DOCUMENT EXCERPT:
Airbnb hopes it sold the city on home sharing. The latest local advertising from the short-term rental service has been overwhelmingly geared toward winning over councillors, who will vote on home-sharing regulations this week. But there seems to be less sympathy for a Radio City condo owner who's trying to prevent his building's board from blocking paid guests. His attempt to crowdfund the arbitration process remains a long way from $60K.

“This isn’t my idea of a threesome.” Conservative MP James Bezan apologized to Liberal MP Sherry Romanado, who called him out in the House of Commons for a quip during a shared photo op in May. (He was cleared of sexual harrassment charges after she filed an official complaint.) Last month, Conservative MP Alice Wong accused Liberal MP Adam Vaughan of "elder abuse,” for what she saw as intimidation on a bus—for which he also apologized.

Gregg Zaun’s apology is big on the word “ignorance.” Sportsnet’s former baseball “manalyst” blamed his own lack of decorum in a regretful statement about his workplace indiscretions. While there’s been no official explanation of what exactly Zaun did to get fired—and Rogers has said there were no allegations of physical or sexual assault involved—the dismissal shed light on how some female Sportsnet staffers felt behind the scenes. For now, Zaun's statement enters the pantheon of carefully worded social media small print:

CBC is seeking $4.99 more per month. The public broadcaster's new video app will have an ad-free subscription tier—which could be seen as a cynical ploy aimed at critics who wonder why CBC has any ads at all. Meanwhile, the push against pirated content continues at Bell Canada, which is leading a coalition of companies who want ISPs to block all unauthorized sources of viewing.

SOURCE EXCERPT:
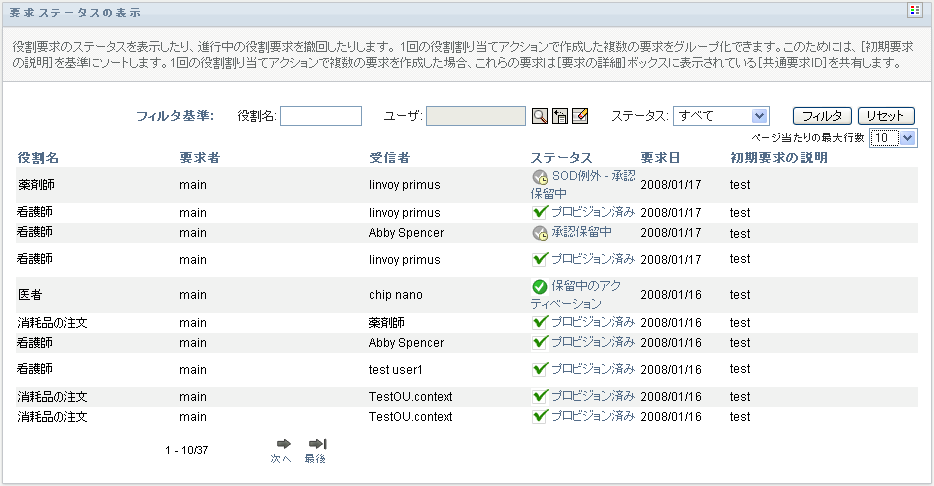This screenshot has height=486, width=934.
Task: Click the SOD例外 pending status icon
Action: (540, 177)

SHORT EXERCISE:
According to the news roundup, why is Airbnb's latest local advertising aimed mainly at councillors? Answer in one to three sentences.

EXERCISE RESPONSE:
The councillors will vote on home-sharing regulations this week. Airbnb's advertising is geared toward winning them over before that vote.